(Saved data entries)
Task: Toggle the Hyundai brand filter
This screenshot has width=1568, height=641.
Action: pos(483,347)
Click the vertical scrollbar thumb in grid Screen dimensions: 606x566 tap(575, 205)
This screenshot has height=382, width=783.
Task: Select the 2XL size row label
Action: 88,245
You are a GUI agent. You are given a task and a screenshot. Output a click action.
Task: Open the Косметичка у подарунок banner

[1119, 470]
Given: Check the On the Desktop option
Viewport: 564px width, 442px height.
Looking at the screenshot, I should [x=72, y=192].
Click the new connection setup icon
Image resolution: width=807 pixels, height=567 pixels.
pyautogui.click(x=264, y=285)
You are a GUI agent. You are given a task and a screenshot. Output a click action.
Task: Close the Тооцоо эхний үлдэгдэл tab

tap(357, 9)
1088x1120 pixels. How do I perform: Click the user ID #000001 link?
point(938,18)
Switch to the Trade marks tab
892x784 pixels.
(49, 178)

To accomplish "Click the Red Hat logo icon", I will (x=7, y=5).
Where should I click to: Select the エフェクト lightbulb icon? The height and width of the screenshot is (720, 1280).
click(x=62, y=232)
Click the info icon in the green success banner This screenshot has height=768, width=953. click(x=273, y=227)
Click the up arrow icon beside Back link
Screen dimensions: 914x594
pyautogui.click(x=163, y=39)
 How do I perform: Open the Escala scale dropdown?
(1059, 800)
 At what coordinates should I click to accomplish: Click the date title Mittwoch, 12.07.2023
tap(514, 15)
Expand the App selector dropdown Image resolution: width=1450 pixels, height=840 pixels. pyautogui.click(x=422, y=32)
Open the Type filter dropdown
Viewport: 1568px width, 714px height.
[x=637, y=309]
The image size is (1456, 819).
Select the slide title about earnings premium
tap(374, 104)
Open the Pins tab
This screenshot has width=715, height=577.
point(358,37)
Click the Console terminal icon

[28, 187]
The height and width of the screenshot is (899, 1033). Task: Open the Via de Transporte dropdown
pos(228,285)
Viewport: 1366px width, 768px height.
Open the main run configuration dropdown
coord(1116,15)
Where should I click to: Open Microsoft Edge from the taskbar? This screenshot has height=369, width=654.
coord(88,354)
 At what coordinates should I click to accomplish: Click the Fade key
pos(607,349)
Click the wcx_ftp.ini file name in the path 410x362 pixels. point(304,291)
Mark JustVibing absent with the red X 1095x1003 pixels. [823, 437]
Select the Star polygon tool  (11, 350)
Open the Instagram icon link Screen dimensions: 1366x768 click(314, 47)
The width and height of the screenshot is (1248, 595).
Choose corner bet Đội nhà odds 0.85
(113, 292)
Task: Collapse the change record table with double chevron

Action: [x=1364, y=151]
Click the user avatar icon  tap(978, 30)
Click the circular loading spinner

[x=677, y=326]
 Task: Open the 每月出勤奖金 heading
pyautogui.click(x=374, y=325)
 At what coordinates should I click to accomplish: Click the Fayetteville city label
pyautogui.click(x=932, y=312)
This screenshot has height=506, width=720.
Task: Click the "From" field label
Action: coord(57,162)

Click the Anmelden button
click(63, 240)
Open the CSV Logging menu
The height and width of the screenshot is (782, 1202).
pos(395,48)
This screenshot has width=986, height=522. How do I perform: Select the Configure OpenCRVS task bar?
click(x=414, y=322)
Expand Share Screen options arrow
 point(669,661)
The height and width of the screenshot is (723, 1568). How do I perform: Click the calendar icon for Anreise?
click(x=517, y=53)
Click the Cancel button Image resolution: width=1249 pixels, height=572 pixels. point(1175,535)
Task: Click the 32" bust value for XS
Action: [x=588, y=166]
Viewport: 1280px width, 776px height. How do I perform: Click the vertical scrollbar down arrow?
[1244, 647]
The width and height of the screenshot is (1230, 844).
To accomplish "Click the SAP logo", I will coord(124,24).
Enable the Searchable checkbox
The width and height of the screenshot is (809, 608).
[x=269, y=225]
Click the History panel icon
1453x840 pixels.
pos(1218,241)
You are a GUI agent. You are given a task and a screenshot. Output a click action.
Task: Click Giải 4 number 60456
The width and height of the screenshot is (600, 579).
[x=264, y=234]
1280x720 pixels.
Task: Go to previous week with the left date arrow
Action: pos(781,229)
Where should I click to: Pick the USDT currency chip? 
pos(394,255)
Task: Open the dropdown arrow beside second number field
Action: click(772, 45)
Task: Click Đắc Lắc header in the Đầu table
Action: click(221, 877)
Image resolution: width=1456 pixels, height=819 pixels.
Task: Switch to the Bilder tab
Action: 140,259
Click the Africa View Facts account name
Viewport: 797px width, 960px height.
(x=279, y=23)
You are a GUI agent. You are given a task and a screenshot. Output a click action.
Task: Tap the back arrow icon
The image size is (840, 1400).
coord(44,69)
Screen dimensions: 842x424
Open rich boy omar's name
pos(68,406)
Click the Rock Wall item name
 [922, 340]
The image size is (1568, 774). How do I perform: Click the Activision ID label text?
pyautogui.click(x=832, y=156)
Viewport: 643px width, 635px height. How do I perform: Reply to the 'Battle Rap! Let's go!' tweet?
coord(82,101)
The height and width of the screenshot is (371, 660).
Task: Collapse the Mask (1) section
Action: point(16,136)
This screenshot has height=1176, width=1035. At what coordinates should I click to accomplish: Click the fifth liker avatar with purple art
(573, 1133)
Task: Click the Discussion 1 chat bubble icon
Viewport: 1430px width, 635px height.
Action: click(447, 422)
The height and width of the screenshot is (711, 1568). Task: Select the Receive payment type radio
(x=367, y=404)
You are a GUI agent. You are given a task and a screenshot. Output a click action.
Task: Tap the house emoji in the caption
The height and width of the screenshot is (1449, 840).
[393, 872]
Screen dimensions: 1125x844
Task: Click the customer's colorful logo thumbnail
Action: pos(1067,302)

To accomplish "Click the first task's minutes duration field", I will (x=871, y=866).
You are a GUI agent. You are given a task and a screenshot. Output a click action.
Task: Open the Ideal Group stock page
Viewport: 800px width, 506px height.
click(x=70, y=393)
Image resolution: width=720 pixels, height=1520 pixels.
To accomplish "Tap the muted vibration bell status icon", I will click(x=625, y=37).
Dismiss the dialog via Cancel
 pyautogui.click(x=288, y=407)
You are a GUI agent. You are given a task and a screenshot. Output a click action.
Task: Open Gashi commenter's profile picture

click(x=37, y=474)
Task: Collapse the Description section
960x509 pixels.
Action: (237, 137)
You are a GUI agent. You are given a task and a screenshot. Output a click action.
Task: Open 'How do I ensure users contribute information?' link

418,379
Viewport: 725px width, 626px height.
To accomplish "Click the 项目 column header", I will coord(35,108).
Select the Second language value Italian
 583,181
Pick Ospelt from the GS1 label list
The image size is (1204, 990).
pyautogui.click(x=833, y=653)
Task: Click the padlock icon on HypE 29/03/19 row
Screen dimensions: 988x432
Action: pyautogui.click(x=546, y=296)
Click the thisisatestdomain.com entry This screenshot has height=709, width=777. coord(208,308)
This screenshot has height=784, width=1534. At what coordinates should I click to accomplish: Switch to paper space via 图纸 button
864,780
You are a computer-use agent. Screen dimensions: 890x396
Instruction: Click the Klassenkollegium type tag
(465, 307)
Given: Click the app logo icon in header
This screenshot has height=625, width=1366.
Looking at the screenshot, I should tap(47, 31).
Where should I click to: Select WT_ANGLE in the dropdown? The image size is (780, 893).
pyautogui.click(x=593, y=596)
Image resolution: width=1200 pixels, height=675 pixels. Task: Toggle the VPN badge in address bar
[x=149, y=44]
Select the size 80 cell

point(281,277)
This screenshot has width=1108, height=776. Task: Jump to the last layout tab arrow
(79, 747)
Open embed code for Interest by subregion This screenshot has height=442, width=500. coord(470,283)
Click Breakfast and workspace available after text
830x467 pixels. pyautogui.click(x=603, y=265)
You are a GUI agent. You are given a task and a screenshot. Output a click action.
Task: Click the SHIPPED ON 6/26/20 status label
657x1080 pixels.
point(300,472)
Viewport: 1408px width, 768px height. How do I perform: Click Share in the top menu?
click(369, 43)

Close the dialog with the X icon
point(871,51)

## Work instruction
Gather each line in the entries above where the string "status" is found.

## Solved exercise
To accomplish "Tap the muted vibration bell status icon", I will click(x=625, y=37).
Task: Click the SHIPPED ON 6/26/20 status label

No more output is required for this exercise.